__What is required__.
Your answer must be the full set of entries, repeated exactly.

━━━ Provided records ━━━

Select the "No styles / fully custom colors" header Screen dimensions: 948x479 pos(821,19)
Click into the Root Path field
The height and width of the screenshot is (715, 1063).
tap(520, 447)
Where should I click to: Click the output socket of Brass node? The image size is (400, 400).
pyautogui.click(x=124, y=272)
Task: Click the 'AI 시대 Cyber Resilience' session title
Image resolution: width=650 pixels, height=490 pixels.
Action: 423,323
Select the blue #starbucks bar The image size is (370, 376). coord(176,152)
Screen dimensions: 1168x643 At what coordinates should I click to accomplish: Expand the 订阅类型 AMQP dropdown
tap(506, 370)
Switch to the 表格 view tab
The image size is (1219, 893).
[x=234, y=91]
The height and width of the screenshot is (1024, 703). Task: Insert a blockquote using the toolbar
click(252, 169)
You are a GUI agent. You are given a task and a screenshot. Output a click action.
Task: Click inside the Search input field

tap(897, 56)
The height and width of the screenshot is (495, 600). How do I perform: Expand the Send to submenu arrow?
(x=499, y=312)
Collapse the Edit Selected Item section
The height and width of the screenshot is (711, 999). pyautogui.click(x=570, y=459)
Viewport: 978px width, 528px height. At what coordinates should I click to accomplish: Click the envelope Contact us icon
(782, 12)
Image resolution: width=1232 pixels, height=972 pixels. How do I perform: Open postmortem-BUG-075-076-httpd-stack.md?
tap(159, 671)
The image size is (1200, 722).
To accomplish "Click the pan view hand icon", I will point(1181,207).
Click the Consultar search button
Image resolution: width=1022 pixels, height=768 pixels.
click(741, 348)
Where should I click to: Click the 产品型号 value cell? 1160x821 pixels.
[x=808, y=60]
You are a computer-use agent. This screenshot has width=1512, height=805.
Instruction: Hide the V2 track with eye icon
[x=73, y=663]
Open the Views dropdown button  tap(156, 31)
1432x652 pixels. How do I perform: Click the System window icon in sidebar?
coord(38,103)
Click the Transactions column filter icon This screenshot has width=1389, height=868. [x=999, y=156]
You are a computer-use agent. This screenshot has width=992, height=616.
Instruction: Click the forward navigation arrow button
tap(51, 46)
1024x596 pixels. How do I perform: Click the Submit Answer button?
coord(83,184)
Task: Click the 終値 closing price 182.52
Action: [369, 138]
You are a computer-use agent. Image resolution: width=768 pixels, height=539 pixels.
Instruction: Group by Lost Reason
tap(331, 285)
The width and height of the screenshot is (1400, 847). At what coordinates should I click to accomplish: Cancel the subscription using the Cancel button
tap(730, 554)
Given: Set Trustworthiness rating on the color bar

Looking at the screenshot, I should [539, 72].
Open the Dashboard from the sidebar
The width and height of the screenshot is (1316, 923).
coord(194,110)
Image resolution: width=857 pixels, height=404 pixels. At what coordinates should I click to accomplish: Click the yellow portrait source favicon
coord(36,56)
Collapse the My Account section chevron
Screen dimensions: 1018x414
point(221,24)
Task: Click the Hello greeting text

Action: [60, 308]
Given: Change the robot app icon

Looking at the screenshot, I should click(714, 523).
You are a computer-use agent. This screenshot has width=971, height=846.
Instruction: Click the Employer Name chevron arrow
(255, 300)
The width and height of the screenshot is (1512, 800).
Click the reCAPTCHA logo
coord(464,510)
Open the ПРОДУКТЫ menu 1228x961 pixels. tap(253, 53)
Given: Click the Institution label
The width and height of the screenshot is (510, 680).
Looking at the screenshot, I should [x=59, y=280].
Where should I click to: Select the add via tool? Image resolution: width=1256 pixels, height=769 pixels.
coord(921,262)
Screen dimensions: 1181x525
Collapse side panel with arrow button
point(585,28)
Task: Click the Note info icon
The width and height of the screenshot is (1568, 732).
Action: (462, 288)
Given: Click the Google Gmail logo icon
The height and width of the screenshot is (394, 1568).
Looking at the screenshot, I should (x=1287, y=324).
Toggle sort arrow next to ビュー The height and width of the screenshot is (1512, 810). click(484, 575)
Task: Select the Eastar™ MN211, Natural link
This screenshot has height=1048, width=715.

━━━

__Answer area__.
Select the "No styles / fully custom colors" header Screen dimensions: 948x479 pos(821,19)
Click into the Root Path field
The height and width of the screenshot is (715, 1063).
tap(520, 447)
Where should I click to: Click the output socket of Brass node? The image size is (400, 400).
pyautogui.click(x=124, y=272)
Task: Click the 'AI 시대 Cyber Resilience' session title
Image resolution: width=650 pixels, height=490 pixels.
Action: 423,323
Select the blue #starbucks bar The image size is (370, 376). coord(176,152)
Screen dimensions: 1168x643 At what coordinates should I click to accomplish: Expand the 订阅类型 AMQP dropdown
tap(506, 370)
Switch to the 表格 view tab
The image size is (1219, 893).
[x=234, y=91]
The height and width of the screenshot is (1024, 703). Task: Insert a blockquote using the toolbar
click(252, 169)
You are a GUI agent. You are given a task and a screenshot. Output a click action.
Task: Click inside the Search input field

tap(897, 56)
The height and width of the screenshot is (495, 600). How do I perform: Expand the Send to submenu arrow?
(x=499, y=312)
Collapse the Edit Selected Item section
The height and width of the screenshot is (711, 999). pyautogui.click(x=570, y=459)
Viewport: 978px width, 528px height. At what coordinates should I click to accomplish: Click the envelope Contact us icon
(782, 12)
Image resolution: width=1232 pixels, height=972 pixels. How do I perform: Open postmortem-BUG-075-076-httpd-stack.md?
tap(159, 671)
The image size is (1200, 722).
To accomplish "Click the pan view hand icon", I will point(1181,207).
Click the Consultar search button
Image resolution: width=1022 pixels, height=768 pixels.
click(741, 348)
Where should I click to: Click the 产品型号 value cell? 1160x821 pixels.
[x=808, y=60]
You are a computer-use agent. This screenshot has width=1512, height=805.
Instruction: Hide the V2 track with eye icon
[x=73, y=663]
Open the Views dropdown button  tap(156, 31)
1432x652 pixels. How do I perform: Click the System window icon in sidebar?
coord(38,103)
Click the Transactions column filter icon This screenshot has width=1389, height=868. [x=999, y=156]
You are a computer-use agent. This screenshot has width=992, height=616.
Instruction: Click the forward navigation arrow button
tap(51, 46)
1024x596 pixels. How do I perform: Click the Submit Answer button?
coord(83,184)
Task: Click the 終値 closing price 182.52
Action: [369, 138]
You are a computer-use agent. Image resolution: width=768 pixels, height=539 pixels.
Instruction: Group by Lost Reason
tap(331, 285)
The width and height of the screenshot is (1400, 847). At what coordinates should I click to accomplish: Cancel the subscription using the Cancel button
tap(730, 554)
Given: Set Trustworthiness rating on the color bar

Looking at the screenshot, I should [539, 72].
Open the Dashboard from the sidebar
The width and height of the screenshot is (1316, 923).
coord(194,110)
Image resolution: width=857 pixels, height=404 pixels. At what coordinates should I click to accomplish: Click the yellow portrait source favicon
coord(36,56)
Collapse the My Account section chevron
Screen dimensions: 1018x414
point(221,24)
Task: Click the Hello greeting text

Action: [60, 308]
Given: Change the robot app icon

Looking at the screenshot, I should click(714, 523).
You are a computer-use agent. This screenshot has width=971, height=846.
Instruction: Click the Employer Name chevron arrow
(255, 300)
The width and height of the screenshot is (1512, 800).
Click the reCAPTCHA logo
coord(464,510)
Open the ПРОДУКТЫ menu 1228x961 pixels. tap(253, 53)
Given: Click the Institution label
The width and height of the screenshot is (510, 680).
Looking at the screenshot, I should [x=59, y=280].
Where should I click to: Select the add via tool? Image resolution: width=1256 pixels, height=769 pixels.
coord(921,262)
Screen dimensions: 1181x525
Collapse side panel with arrow button
point(585,28)
Task: Click the Note info icon
The width and height of the screenshot is (1568, 732).
Action: (462, 288)
Given: Click the Google Gmail logo icon
The height and width of the screenshot is (394, 1568).
Looking at the screenshot, I should (x=1287, y=324).
Toggle sort arrow next to ビュー The height and width of the screenshot is (1512, 810). click(484, 575)
Task: Select the Eastar™ MN211, Natural link
This screenshot has height=1048, width=715.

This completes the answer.